- _WHAT YOU ARE ASKED TO DO_
Find how many lines of the records below contain the word "thumbnail" and write that number by itself.

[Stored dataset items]
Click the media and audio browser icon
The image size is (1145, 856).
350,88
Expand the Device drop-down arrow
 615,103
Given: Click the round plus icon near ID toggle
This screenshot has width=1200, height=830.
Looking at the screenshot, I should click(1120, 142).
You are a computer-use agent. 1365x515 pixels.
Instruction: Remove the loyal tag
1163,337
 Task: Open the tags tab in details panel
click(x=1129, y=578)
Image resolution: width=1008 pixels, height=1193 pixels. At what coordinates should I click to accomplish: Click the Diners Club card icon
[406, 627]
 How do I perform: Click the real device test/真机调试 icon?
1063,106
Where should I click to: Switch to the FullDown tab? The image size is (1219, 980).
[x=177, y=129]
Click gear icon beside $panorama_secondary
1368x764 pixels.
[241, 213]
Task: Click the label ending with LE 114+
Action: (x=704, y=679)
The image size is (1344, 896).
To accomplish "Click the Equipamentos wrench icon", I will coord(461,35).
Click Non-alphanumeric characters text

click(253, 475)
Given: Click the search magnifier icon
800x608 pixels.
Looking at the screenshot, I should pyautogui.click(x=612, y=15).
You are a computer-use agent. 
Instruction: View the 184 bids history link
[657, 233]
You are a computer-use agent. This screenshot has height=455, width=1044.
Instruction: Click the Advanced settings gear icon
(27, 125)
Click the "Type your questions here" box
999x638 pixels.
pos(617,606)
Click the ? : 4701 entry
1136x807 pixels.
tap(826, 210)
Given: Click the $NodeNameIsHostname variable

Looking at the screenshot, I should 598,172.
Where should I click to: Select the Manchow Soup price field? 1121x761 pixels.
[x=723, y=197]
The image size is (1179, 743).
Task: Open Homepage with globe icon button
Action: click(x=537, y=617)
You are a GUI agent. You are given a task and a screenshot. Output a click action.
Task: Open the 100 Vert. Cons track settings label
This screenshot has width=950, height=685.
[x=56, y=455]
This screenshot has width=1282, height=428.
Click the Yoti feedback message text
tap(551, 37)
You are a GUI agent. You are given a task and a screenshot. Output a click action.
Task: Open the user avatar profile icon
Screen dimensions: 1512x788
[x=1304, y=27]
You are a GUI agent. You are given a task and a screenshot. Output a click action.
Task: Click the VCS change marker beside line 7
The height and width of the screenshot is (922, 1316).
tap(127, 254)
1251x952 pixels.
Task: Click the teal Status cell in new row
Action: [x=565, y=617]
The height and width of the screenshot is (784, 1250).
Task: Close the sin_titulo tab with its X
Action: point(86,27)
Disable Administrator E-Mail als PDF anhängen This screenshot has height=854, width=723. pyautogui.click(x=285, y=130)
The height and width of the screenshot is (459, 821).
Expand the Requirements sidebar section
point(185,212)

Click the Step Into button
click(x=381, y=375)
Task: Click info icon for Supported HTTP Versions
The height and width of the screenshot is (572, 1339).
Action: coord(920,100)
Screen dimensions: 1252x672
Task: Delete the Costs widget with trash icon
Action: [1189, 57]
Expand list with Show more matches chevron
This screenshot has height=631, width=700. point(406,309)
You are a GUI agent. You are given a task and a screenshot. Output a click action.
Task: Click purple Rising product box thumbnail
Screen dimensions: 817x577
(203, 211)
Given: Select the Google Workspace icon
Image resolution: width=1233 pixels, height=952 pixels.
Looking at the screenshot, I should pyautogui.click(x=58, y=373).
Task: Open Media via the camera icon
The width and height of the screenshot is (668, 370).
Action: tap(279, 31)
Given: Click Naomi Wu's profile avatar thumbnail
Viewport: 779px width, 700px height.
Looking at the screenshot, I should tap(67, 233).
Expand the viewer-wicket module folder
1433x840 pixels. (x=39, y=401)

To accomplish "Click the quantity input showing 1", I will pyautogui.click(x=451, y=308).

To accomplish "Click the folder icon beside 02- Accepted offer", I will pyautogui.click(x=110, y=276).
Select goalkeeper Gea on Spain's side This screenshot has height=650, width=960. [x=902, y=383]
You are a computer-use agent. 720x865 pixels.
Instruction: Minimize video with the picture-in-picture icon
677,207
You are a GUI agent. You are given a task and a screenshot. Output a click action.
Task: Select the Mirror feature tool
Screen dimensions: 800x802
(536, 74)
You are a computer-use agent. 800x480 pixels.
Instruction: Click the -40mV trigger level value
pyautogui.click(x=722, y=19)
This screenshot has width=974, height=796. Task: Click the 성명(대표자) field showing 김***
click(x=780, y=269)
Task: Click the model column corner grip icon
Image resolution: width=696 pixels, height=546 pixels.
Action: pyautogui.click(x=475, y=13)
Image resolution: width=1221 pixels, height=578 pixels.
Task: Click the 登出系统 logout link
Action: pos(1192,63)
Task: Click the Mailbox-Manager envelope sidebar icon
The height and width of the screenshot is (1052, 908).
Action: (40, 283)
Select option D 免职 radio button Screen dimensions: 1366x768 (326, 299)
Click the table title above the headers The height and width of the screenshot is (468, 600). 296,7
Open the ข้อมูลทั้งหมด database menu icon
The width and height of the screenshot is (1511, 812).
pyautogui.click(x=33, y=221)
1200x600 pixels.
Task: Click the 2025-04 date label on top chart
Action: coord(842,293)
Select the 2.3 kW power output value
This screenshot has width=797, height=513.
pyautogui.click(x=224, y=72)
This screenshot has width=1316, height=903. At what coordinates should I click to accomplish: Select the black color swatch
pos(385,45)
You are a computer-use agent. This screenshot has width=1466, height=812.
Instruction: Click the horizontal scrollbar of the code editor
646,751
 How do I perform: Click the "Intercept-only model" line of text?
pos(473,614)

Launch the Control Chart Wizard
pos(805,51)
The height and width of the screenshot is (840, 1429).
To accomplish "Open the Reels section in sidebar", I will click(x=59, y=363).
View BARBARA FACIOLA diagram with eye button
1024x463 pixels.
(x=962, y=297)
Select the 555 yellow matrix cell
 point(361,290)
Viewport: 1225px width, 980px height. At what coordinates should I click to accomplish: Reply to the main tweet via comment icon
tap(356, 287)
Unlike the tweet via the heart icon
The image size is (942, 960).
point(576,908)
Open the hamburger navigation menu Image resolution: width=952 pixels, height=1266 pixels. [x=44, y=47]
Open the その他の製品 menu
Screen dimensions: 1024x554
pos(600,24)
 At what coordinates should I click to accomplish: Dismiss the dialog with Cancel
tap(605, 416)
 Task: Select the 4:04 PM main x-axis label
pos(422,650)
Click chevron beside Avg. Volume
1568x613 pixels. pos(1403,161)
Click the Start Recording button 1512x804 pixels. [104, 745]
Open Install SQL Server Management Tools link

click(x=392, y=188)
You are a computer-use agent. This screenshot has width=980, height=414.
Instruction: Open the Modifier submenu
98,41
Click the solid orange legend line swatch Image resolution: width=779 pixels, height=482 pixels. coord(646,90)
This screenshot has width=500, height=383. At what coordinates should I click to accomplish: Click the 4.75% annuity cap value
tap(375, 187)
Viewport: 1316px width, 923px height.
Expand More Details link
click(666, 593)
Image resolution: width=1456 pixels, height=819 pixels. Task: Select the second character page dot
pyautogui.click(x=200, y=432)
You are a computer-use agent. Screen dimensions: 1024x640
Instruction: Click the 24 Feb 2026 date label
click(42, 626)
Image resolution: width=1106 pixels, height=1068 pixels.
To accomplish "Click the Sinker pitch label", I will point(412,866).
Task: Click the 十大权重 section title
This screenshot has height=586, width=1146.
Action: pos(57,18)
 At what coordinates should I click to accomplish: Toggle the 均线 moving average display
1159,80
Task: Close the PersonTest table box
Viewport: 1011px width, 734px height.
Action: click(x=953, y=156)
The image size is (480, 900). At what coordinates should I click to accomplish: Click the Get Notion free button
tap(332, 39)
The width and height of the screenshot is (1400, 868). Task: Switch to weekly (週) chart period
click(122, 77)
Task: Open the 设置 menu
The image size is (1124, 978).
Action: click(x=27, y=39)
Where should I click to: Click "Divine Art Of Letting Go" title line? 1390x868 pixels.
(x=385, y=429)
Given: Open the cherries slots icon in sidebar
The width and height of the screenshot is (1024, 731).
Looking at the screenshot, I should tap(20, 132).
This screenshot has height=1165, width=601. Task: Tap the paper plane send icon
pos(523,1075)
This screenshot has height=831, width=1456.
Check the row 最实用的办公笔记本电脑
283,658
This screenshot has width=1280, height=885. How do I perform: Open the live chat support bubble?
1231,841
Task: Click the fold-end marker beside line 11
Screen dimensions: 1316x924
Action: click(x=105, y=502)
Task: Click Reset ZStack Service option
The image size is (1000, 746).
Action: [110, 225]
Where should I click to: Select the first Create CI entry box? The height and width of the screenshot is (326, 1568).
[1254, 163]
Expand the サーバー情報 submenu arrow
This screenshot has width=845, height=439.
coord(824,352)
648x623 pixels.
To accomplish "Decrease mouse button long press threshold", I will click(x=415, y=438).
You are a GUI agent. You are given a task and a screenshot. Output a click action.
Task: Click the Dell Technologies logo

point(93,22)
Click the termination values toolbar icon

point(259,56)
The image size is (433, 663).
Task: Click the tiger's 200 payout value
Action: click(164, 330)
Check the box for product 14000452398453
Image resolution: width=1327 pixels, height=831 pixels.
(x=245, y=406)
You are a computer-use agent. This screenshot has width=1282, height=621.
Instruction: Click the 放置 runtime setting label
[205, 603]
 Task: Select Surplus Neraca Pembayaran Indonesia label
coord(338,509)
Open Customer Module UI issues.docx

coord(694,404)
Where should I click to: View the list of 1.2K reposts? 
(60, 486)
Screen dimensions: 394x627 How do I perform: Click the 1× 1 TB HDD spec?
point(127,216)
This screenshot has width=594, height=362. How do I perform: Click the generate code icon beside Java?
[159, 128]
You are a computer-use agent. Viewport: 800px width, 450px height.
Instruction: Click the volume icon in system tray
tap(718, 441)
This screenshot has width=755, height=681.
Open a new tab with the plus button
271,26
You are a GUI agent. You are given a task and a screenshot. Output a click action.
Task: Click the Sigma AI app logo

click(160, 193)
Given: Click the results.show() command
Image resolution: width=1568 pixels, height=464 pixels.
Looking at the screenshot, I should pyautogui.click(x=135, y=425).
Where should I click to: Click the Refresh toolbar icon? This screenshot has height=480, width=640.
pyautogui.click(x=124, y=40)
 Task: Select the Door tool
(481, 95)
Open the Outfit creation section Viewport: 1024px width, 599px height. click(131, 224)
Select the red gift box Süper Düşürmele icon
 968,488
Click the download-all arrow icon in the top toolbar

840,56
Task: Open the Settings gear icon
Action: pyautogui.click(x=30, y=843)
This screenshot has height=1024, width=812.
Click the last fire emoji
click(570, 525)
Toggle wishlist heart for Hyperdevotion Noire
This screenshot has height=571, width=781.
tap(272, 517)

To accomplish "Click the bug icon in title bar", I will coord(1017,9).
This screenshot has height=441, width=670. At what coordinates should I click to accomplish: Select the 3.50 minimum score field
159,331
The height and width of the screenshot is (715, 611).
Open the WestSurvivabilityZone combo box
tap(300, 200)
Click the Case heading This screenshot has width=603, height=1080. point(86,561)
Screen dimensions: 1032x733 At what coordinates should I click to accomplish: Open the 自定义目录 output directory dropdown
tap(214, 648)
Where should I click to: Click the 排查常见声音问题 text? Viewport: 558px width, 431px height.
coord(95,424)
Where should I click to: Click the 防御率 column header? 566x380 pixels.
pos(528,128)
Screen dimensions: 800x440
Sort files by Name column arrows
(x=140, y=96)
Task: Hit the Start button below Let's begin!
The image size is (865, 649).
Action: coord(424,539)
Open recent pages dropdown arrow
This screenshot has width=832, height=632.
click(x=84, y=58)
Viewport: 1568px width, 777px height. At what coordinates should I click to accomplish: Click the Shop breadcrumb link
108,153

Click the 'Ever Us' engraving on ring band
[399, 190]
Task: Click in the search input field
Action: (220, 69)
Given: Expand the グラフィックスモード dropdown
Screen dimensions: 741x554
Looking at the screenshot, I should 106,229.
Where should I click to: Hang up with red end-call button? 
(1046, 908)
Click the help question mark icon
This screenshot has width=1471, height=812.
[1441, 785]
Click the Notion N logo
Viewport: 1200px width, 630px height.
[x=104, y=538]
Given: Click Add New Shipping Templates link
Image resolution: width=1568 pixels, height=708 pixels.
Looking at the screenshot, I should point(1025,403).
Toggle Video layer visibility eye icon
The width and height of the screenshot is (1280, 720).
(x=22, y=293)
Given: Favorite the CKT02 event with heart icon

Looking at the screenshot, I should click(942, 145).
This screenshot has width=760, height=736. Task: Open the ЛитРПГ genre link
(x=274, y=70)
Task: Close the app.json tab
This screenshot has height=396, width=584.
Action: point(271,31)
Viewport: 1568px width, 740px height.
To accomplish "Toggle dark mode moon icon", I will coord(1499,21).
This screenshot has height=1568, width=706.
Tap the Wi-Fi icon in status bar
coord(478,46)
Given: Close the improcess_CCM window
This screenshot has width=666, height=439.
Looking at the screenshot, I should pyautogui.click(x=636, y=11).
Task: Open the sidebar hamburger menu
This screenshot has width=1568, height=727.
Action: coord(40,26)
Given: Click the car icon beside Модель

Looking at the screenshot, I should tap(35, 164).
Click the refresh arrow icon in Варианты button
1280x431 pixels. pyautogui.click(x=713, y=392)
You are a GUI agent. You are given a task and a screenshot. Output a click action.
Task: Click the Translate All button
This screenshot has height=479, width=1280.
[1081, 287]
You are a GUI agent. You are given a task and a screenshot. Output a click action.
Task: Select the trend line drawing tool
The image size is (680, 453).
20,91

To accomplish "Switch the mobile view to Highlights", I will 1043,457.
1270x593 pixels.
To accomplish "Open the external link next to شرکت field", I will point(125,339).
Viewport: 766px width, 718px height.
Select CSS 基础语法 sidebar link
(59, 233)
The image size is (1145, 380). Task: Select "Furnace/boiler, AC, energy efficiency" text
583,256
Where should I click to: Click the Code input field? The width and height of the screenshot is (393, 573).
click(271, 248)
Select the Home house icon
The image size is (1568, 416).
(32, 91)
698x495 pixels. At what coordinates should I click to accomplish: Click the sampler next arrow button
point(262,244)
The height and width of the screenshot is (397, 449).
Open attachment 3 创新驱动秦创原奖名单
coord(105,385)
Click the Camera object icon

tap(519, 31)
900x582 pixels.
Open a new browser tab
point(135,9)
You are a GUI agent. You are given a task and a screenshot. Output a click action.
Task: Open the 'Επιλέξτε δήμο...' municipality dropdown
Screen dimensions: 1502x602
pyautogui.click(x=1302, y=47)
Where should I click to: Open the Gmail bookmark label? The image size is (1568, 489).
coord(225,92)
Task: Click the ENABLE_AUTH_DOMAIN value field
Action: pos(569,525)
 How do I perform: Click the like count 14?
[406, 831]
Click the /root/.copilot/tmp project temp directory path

- _WRITTEN REPLY_
2